Did that practice ever die out, by the way, or are there still Avon Ladies working today? In this age of the Internet, selling beauty products to bored housewives door-to-door seems like such an outdated concept, but maybe the Americans still do it. If anyone out there actually knows, for God's sake let us know. That's going to drive me mad now till I know. Anyway, I do really like Peg.

Her hubby Bill takes to Edward with a surprising amount of tolerance. I even like Winona Ryder in this, an actress whom I normally find annoying. Remember Johnny Depp’s tattoo of her, by the way, WINONA FOREVER? And when they split up and he tried to eradicate the tattoo and he ended up with WINO FOREVER, for some reason? That’s a semi-amusing Johnny Depp/Winona Ryder story for all you movie buffs out there.

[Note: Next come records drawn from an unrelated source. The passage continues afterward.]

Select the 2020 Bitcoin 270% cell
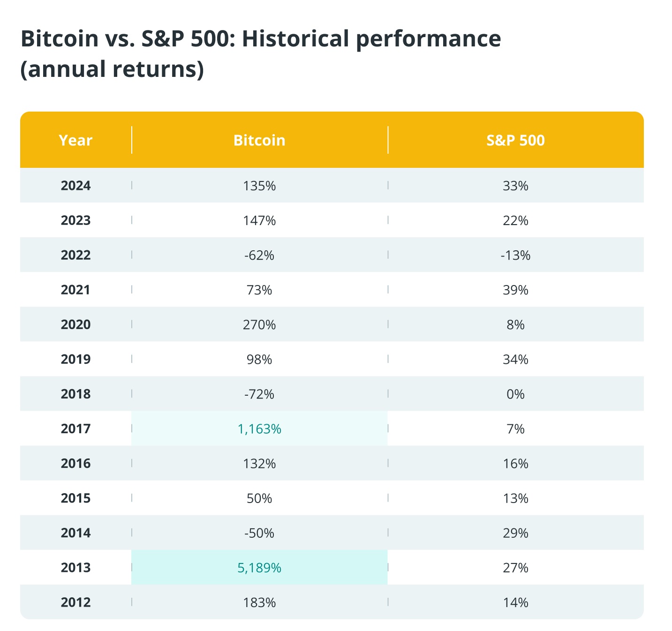Screen dimensions: 672x631 259,325
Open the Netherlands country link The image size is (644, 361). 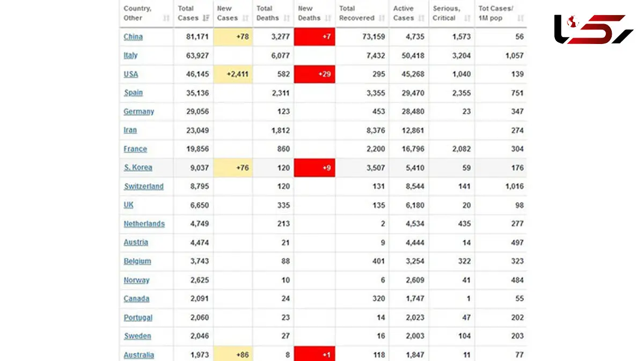[x=144, y=224]
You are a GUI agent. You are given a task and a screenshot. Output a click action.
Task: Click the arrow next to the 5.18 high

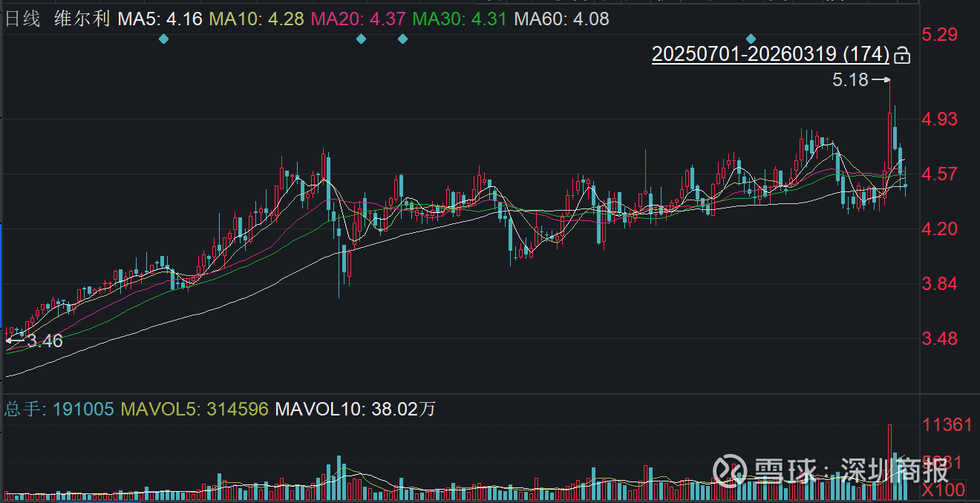[881, 79]
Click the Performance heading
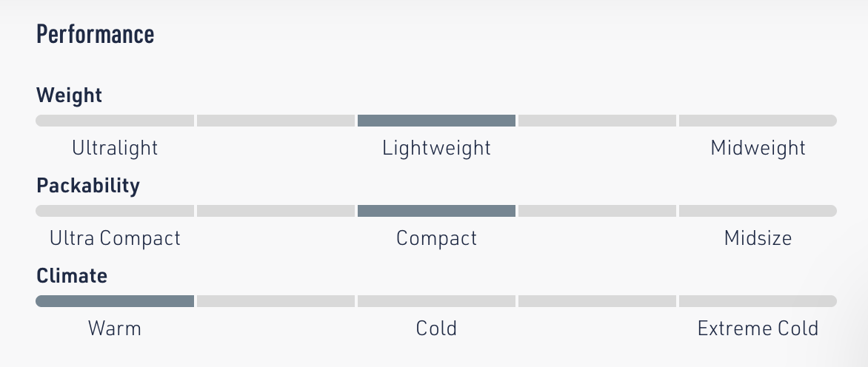The height and width of the screenshot is (367, 868). 96,34
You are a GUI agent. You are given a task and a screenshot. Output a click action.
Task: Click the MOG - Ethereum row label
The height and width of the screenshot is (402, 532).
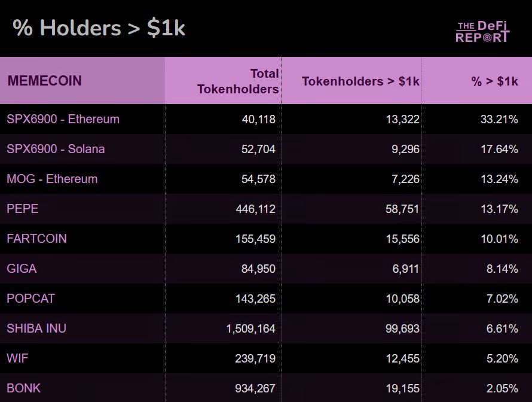[52, 179]
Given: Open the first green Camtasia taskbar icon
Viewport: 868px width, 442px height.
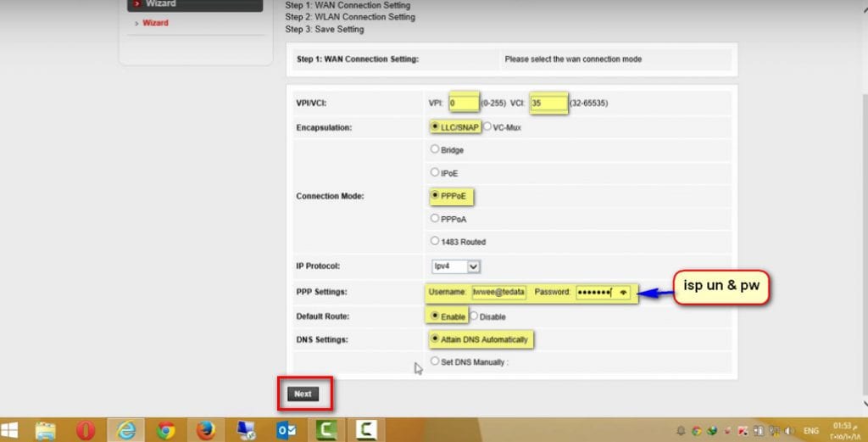Looking at the screenshot, I should (326, 430).
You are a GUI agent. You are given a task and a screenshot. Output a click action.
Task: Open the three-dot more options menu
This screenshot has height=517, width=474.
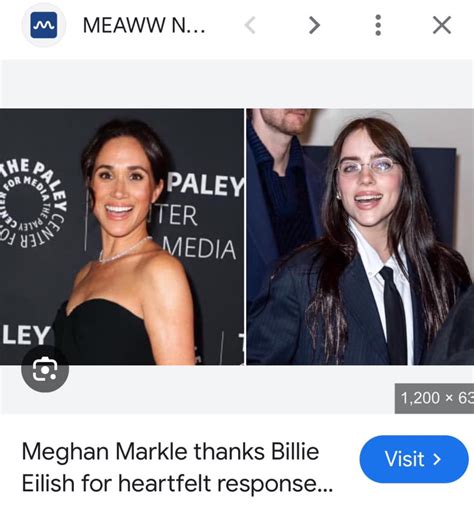tap(378, 25)
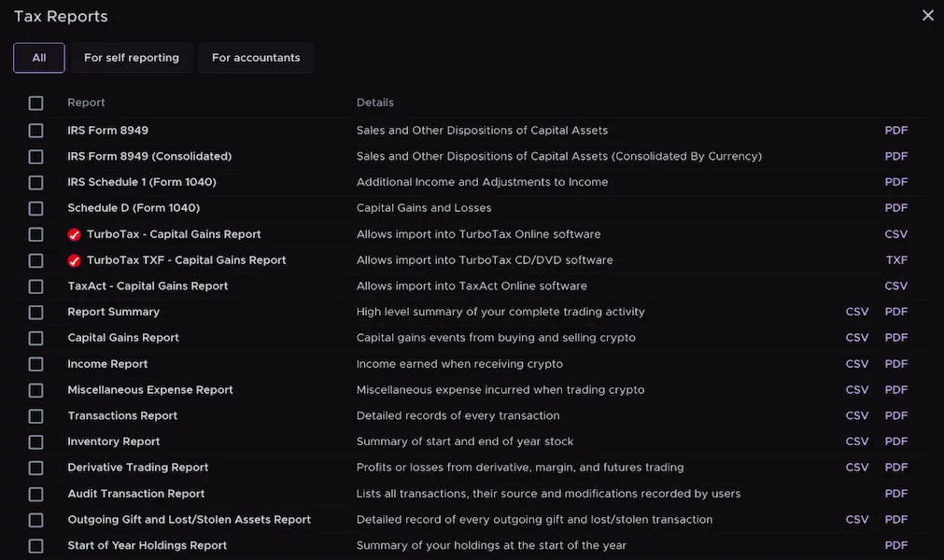Screen dimensions: 944x560
Task: Select the All tab
Action: click(x=39, y=58)
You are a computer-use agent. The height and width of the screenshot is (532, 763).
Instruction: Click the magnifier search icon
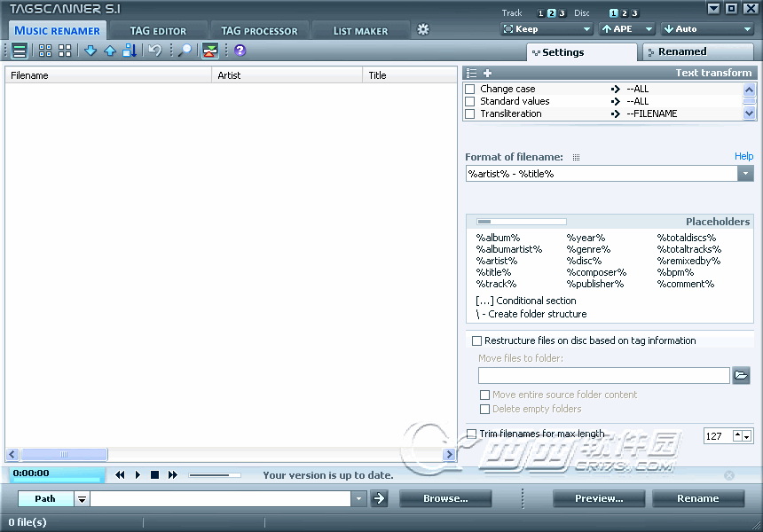pyautogui.click(x=184, y=51)
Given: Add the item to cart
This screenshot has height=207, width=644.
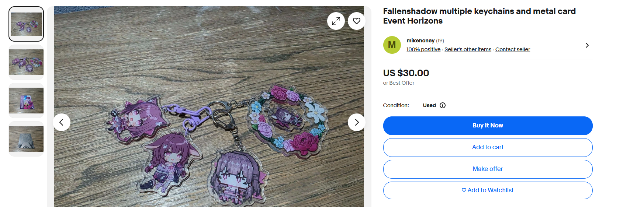Looking at the screenshot, I should pyautogui.click(x=488, y=147).
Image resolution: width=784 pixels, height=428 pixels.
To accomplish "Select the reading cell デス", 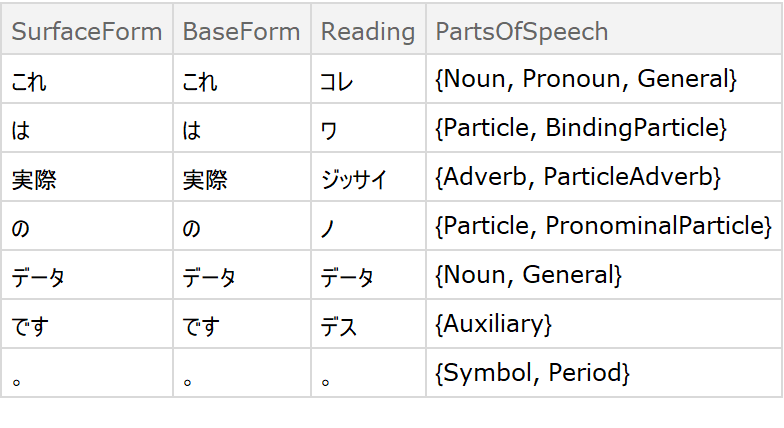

Anyway, I think it’s Edward I don’t like, believe it or not. I do love Johnny Depp, but only when he looks like Johnny Depp, haha. Not when he’s being one of his odd-looking Tim Burton creations, and Edward Scissorhands has got to be the ultimate weirdy-looking Tim Burton creation. It’s the kind of role that Johnny Depp seems to revel in and play really well, but I think I just find Edward too wishy-washy, wimpy and weedy and not what I would personally look for in a romantic hero.

Don’t mind me, though. The Desperate Housewives Of Suburbia are bored and horny and ‘desperate’ for distraction, especially Joyce, and they take to Edward like ducks to water. There are several funny scenes of Edward using his skill with scissors to treat the neighbourhood women and their creepy canines to bizarre new hairdos, which they seem to love but which are in reality hideous. Edward has a tremendous talent for topiary too, and the neighbourhood hedges and bushes are all soon sculpted into wacky shapes that have the distinctive Edward Scissorhands stamp.

Victoria Price, Vincent’s daughter, has a cameo role in the film as a news reporter. Did I tell you that I met her at the Irish Film Institute in the winter of 2015? She was selling her parents’ jointly-written cookery book for sixty quid a pop and she chatted away informally to the guests who’d turned out to meet her and told us anecdotes about her dear old dad.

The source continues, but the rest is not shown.